◆ **Objetivo 1**:
Di si cada una de estas frases está de acuerdo con el texto sobre los cocineros del Siglo de Oro. Responde sí o no y copia las palabras del texto que lo deciden. (a) Covarrubias veía a los cocineros como gente muy limpia. (b) El primer capítulo del 'Arte de cozina' habla de la limpieza. (c) Martínez Motiño fue jefe de las cocinas reales de Felipe IV.
◆ **Objetivo 2**:
Sigue escribiendo el texto sobre los cocineros del Siglo de Oro a partir de su última frase.

Cocinero oficial de la cocina de un señor, porque la gente ordinaria no se sirve de cocineros. Estos son liberales, pero no muy limpios; son costosísimos y gastan gran cantidad de especias y manteca y vino y todo lo demás». Esto es lo que significaba hace 400 años dedicarse a la cocina o, al menos, lo que implicaba para Sebastián de Covarrubias, que en su 'Tesoro de la lengua castellana o española' (1611) lo despachó de un plumazo subrayando los aspectos que eran para él más definitorios del oficio: trabajar en una casa señorial, gastar una barbaridad en materia prima y no ser demasiado escrupuloso con la higiene.
Este último prejuicio sería ampliamente difundido a lo largo del Siglo de Oro a pesar de que los buenos cocineros se empeñaran siempre en defender la limpieza y pulcritud. Así lo hizo nuestro ya conocido Francisco Martínez Motiño, jefe de las cocinas reales de Felipe III, en su famoso 'Arte de cozina' (1611). Su primer capítulo está precisamente dedicado a la limpieza, «la mas necessaria y importante para que qualquier cozinero dè gusto en su oficio» (sic), y no se cansó de repetir la importancia de lucir una cocina aseada y curiosa, con las paredes blanqueadas y los utensilios siempre ordenados y a mano, de manera que cuando alguien entrase en la estancia «se holgase de verla».

◆ **Datos sin procesar**:
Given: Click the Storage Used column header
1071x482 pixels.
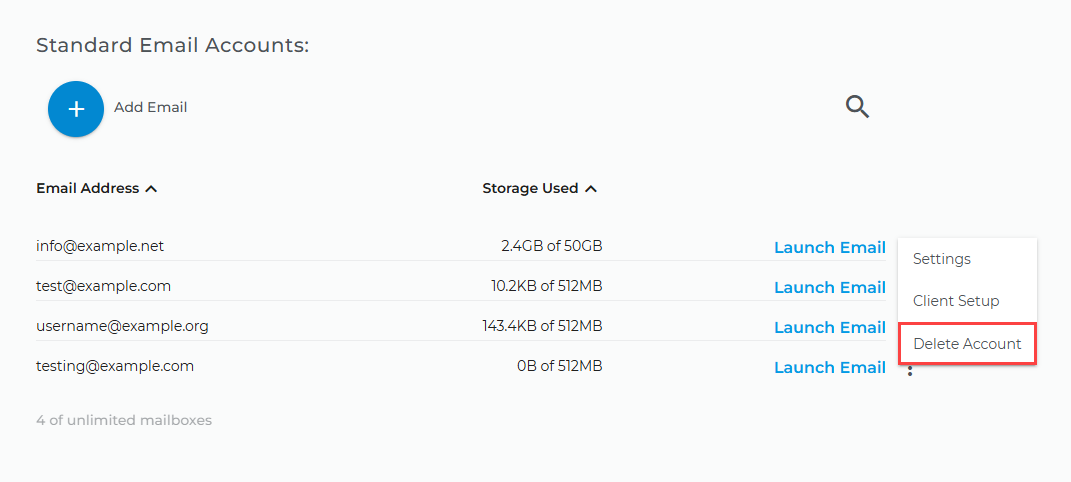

--

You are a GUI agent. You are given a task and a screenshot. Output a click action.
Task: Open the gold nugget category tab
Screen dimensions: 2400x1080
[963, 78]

◆ **Respuesta 1**:
(a) No: «Estos son liberales, pero no muy limpios».
(b) Sí: «Su primer capítulo está precisamente dedicado a la limpieza».
(c) No: «jefe de las cocinas reales de Felipe III».

◆ **Respuesta 2**:
En lo mismo abundó un curioso libro, impreso en Madrid en 1614, y que, bajo el rimbombante título de 'Estilo de servir a príncipes con ejemplos morales para servir a Dios', constituye la gran guía del barroco español acerca de cómo funcionaba el servicio doméstico de la nobleza. Lo escribió don Miguel Yelgo de Vázquez, natural de Loja (Granada), para ilustrar a los grandes señores sobre el protocolo, gestión y funcionamiento ideales de una casa noble, cuestiones que tras el advenimiento de los Austrias, sus modas flamencas y la imposición en la corte de la estricta etiqueta borgoñona, se habían vuelto especialmente peliagudas.
El poder, linaje, educación y patrimonio de una familia se manifestaban públicamente a través del ceremonial observado en su hogar, de modo que el reglamento interno de la servidumbre y el buen desempeño de esta en sus funciones incidían directamente en la imagen de sus amos. Así pues, resultaba de la mayor importancia tener criados competentes que supieran reflejar tanto el prestigio de su señor como su lujoso estilo de vida, que intentaba imitar siempre aunque a menor escala al de la real corte.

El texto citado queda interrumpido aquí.